Reshaping the business

During the second and fourth quarters of 2003, the corporation's management
approved actions to reduce the cost structure of the Sara Lee Bakery and beverage businesses. Of the total charge, $15 million is for the cost associated with terminating a number of employees, $13 million is related to actions to dispose of certain manufacturing and distribution assets, $6 million is for the abandonment of certain trademarks, and $5 million is for the cost of exiting certain lease obligations. This
charge was largely offset by income of $37 million resulting from the completion of exit activities and business dispositions for amounts that were more favorable than originally anticipated. The net exit and business disposition actions recognized in 2003 had no material impact on income from continuing operations or diluted earnings per share.

As a result of the exit activities taken, the corporation's cost structure was reduced and efficiency improved. It is estimated that income from continuing operations before income taxes in 2003 included $126 million of incremental benefits over those realized in the prior year. The total annual savings expected to be generated from restructuring efforts is $258 million by 2004, of which $215 million was realized through the end of 2003.

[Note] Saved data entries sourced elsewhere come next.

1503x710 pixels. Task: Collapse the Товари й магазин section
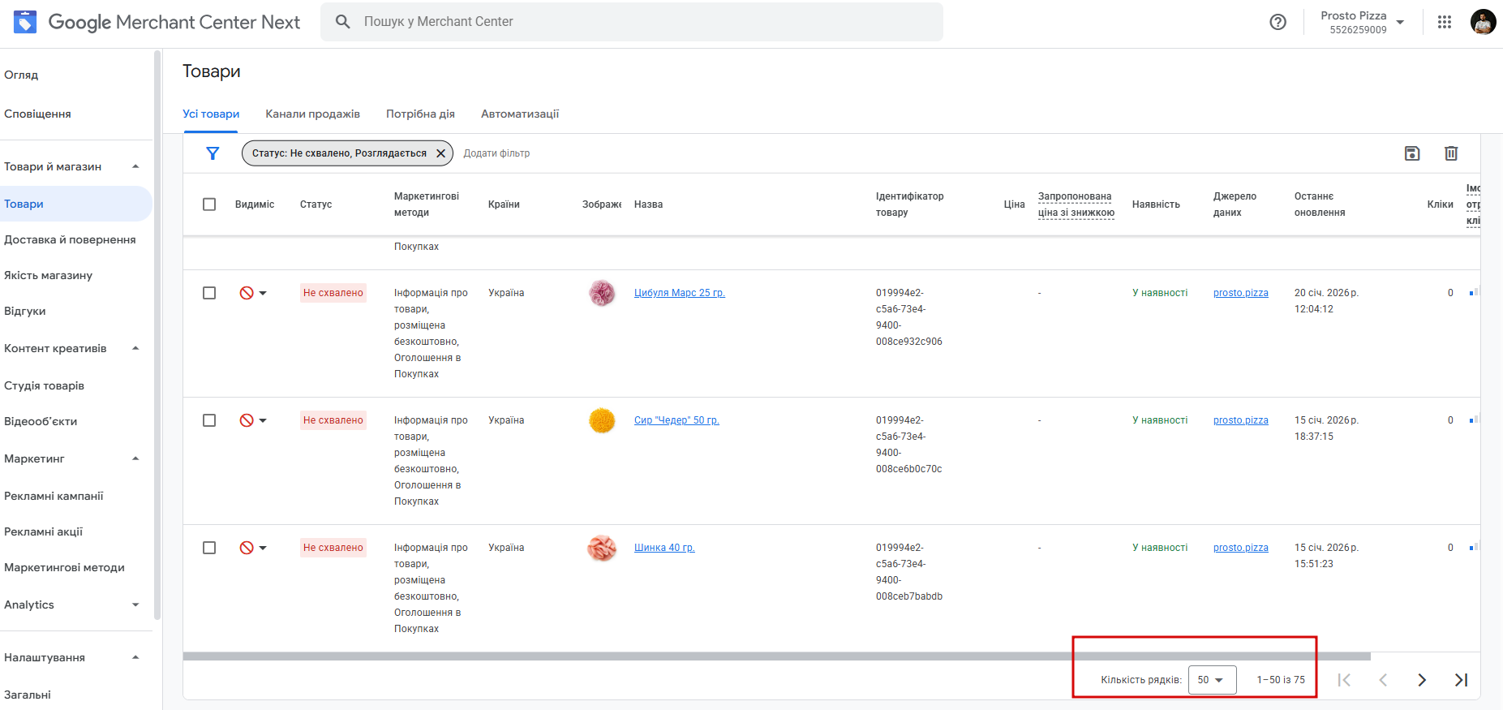coord(135,166)
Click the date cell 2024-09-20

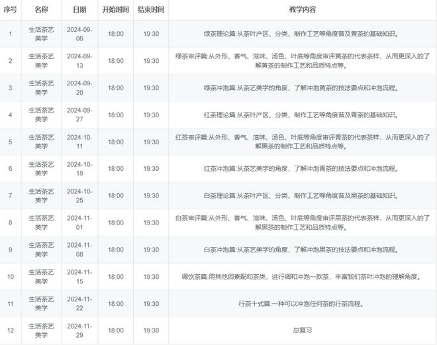point(79,88)
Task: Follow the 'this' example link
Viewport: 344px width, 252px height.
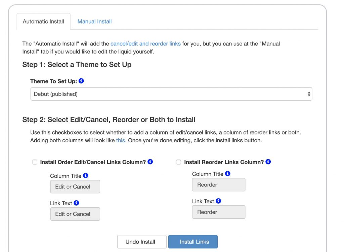Action: coord(121,140)
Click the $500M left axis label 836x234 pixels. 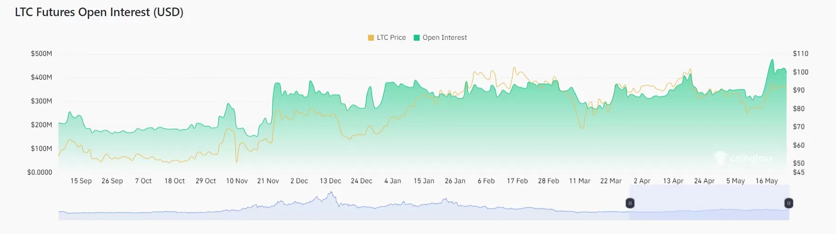pyautogui.click(x=41, y=54)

Expenses related to wholesaling food and beverages

There are ways that wholesalers can inappropriately recognize revenue by playing with some of the fees and expenses below. It is difficult to detect without being the
company's accountant. Sara Lee has no litigation outstanding regarding these common practices.

**Expenses particular to food wholesalers include discounts, coupons and rebates. The cost of these incentives is recognized at the later of the date at which the related sale is recognized or the date at which the incentive is offered. Incentives offered in the form of free product are included in the determination of cost of sales.

**Slotting Fees --Certain retailers require the payment of slotting fees in order to obtain space for the corporation's products on the retailer's store shelves. The cost of these fees is recognized at the earlier of the date cash is paid or a liability to the retailer is created. These amounts are included in the determination of net sales.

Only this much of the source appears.